[EXERCISE INSTRUCTIONS] Reproduce, with no changes, the lines from the one containing "Open the ИЛЛЮСТРАЦИЯ dropdown showing 857-40" through the one containing "Looking at the screenshot, I should click(x=878, y=348).", including both of those lines.

Lines for locating words and elements
• • • • •
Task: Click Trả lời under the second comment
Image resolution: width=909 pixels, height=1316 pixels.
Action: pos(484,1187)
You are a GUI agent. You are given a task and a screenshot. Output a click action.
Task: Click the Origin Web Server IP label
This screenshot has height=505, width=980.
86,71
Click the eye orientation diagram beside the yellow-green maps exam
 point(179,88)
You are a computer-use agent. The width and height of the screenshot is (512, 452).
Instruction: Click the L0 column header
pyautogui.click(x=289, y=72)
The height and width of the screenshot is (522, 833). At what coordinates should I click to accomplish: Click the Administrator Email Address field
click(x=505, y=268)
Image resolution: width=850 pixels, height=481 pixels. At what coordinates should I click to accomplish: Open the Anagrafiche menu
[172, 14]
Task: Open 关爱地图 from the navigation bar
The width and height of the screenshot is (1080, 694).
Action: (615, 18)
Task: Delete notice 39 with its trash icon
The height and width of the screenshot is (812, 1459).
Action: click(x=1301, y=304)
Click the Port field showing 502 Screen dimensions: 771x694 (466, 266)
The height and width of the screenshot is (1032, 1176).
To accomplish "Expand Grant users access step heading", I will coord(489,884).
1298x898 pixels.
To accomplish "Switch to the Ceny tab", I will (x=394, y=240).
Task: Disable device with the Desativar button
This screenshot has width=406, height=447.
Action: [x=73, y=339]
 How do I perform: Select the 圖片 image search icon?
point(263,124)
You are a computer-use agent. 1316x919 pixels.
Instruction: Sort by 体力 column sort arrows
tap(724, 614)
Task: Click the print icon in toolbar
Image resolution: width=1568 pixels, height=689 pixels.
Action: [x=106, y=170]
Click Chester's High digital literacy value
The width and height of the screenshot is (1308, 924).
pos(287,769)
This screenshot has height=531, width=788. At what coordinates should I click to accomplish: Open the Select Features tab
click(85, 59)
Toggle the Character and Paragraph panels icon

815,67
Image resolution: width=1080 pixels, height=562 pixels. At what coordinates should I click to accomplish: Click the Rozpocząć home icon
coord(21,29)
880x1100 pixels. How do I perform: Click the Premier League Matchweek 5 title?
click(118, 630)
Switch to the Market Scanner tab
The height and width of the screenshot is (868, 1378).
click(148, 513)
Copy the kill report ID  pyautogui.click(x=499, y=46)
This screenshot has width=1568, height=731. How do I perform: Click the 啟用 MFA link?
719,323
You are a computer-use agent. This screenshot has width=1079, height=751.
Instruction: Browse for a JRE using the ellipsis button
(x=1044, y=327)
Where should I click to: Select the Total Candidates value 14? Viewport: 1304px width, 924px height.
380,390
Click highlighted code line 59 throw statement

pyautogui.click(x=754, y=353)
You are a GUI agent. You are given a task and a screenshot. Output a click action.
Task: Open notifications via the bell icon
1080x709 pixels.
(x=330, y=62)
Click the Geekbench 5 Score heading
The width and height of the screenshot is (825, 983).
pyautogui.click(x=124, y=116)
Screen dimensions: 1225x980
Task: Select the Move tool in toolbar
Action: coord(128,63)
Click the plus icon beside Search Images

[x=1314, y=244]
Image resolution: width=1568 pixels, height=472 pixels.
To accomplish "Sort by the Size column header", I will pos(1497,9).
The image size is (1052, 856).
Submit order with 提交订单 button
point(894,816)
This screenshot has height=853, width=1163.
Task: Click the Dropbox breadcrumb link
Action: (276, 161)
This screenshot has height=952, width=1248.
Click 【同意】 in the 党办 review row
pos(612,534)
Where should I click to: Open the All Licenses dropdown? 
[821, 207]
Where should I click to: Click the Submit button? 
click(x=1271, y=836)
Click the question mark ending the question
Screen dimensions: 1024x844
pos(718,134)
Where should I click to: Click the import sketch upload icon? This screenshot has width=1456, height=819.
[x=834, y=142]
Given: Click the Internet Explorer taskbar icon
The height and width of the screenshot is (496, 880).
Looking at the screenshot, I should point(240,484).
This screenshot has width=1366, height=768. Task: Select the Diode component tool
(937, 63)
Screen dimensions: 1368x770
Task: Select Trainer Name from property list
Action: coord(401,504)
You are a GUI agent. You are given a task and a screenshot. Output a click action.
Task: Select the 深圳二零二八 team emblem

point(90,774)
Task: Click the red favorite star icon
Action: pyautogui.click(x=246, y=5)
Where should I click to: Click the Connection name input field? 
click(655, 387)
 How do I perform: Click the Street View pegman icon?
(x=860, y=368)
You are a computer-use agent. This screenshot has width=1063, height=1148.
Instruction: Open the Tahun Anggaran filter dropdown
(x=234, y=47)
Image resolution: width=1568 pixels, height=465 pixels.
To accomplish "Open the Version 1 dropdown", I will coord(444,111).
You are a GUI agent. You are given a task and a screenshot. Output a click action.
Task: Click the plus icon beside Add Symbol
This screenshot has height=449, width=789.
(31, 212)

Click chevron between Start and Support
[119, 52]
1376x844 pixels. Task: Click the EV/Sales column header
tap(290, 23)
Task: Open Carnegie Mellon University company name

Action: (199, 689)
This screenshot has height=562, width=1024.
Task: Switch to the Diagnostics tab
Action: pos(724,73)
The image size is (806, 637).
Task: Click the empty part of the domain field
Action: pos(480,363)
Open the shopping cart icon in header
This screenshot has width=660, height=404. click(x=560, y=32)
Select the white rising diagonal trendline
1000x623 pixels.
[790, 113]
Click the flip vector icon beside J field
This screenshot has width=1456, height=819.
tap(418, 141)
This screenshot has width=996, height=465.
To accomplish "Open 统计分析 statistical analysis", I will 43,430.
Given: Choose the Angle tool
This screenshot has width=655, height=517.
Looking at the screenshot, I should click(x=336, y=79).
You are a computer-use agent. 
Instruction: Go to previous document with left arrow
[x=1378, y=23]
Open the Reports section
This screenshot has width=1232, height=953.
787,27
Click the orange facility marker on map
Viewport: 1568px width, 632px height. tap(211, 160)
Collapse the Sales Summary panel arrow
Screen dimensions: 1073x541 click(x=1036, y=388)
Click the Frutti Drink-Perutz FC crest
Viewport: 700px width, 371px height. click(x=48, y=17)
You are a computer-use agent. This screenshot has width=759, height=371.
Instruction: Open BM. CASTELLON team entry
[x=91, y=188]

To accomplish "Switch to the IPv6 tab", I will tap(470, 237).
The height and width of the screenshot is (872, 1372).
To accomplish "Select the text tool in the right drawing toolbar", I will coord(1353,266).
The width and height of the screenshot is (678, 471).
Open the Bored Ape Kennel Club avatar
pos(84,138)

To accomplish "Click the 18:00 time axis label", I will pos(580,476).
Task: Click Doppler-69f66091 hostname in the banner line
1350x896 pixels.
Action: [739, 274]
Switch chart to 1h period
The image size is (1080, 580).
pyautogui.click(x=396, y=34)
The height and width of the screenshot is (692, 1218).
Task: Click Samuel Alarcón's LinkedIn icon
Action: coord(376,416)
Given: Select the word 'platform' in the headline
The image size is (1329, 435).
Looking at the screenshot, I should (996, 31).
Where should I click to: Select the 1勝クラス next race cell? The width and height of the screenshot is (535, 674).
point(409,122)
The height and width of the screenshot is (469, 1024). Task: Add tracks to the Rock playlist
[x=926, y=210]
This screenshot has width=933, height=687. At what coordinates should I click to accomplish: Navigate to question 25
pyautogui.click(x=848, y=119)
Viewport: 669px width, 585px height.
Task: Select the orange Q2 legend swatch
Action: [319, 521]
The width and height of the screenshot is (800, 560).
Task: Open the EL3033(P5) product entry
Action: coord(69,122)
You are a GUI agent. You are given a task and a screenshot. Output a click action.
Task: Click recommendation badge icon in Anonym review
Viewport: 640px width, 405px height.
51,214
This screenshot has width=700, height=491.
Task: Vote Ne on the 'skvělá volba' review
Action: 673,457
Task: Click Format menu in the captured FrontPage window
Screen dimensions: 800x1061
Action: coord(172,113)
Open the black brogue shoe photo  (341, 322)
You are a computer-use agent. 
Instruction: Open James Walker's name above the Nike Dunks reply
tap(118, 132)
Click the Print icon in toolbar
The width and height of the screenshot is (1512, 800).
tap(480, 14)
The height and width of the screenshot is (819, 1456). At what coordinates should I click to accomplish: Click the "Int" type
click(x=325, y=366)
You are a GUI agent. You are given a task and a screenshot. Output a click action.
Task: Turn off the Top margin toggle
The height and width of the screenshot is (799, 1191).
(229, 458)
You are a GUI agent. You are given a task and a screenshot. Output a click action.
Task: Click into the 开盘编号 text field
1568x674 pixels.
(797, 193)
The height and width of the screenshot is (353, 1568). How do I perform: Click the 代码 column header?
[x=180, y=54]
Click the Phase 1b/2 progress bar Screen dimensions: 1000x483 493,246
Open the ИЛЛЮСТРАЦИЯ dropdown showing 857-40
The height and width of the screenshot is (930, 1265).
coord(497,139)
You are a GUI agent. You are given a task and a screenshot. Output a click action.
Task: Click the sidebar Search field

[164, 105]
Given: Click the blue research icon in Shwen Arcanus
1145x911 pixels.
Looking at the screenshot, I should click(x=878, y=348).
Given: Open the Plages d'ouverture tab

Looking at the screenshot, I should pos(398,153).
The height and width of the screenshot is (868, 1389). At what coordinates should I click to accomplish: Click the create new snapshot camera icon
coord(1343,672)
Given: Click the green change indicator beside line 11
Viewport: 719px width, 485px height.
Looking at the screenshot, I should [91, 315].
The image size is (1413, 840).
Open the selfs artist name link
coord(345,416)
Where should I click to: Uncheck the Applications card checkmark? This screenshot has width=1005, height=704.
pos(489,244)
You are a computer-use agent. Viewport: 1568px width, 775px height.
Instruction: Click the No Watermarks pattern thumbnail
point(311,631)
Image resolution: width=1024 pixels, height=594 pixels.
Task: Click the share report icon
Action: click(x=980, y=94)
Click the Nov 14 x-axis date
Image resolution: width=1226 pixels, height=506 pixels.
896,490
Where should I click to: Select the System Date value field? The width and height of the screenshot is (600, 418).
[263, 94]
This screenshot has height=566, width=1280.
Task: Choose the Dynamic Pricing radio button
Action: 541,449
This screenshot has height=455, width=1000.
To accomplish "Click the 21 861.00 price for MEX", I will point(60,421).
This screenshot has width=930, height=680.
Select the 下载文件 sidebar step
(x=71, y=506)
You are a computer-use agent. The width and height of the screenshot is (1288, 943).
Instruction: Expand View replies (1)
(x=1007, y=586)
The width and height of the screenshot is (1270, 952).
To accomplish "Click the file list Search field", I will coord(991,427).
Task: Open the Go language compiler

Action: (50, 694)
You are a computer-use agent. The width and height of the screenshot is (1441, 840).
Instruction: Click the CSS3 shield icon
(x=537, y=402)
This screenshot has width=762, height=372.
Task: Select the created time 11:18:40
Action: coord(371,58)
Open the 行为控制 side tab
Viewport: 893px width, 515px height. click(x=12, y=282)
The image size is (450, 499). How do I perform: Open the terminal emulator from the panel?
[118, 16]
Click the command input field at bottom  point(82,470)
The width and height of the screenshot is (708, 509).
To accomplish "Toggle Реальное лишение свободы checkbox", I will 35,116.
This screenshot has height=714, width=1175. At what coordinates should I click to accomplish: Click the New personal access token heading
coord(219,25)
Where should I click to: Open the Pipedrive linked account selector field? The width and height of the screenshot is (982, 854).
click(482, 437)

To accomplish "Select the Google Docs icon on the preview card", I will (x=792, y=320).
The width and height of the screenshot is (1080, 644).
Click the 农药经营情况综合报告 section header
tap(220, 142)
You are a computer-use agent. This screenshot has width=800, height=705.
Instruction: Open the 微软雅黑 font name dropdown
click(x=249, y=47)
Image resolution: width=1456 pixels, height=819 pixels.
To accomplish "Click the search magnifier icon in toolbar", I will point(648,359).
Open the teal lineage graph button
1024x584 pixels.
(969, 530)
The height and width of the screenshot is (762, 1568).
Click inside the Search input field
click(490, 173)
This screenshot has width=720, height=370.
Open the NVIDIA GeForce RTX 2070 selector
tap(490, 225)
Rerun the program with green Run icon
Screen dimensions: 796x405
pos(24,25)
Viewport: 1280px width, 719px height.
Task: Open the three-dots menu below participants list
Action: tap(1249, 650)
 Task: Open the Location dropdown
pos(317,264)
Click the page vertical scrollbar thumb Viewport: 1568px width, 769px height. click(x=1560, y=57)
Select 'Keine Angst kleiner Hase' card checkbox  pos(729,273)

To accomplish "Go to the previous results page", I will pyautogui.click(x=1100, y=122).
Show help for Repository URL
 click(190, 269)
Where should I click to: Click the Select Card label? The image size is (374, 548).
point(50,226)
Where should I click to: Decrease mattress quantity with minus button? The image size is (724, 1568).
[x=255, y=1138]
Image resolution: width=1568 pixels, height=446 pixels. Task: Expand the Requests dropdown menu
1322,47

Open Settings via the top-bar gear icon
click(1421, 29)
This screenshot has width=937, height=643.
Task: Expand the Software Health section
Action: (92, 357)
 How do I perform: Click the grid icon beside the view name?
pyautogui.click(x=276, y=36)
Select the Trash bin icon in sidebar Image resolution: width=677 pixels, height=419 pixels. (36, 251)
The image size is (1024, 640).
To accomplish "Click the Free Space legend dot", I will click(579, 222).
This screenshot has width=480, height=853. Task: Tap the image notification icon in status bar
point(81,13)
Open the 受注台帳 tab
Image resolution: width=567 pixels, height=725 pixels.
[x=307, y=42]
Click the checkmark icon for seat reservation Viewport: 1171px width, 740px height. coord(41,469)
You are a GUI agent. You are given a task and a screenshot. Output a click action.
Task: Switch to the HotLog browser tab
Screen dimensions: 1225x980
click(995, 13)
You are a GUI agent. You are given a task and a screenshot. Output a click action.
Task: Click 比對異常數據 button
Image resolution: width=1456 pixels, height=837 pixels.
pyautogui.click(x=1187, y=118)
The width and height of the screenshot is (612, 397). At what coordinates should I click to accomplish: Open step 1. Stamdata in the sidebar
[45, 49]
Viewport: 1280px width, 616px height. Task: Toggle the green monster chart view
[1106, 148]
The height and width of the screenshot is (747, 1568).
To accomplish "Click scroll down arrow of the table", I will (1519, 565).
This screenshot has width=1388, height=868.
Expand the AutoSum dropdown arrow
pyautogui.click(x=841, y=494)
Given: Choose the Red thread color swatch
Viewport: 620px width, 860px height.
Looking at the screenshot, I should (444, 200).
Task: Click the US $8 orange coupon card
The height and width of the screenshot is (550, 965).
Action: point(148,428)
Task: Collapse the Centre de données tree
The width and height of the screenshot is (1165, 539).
• • • • •
[RESULT]
Open the ИЛЛЮСТРАЦИЯ dropdown showing 857-40
The height and width of the screenshot is (930, 1265).
coord(497,139)
You are a GUI agent. You are given a task and a screenshot. Output a click action.
Task: Click the sidebar Search field

[164, 105]
Given: Click the blue research icon in Shwen Arcanus
1145x911 pixels.
Looking at the screenshot, I should click(x=878, y=348).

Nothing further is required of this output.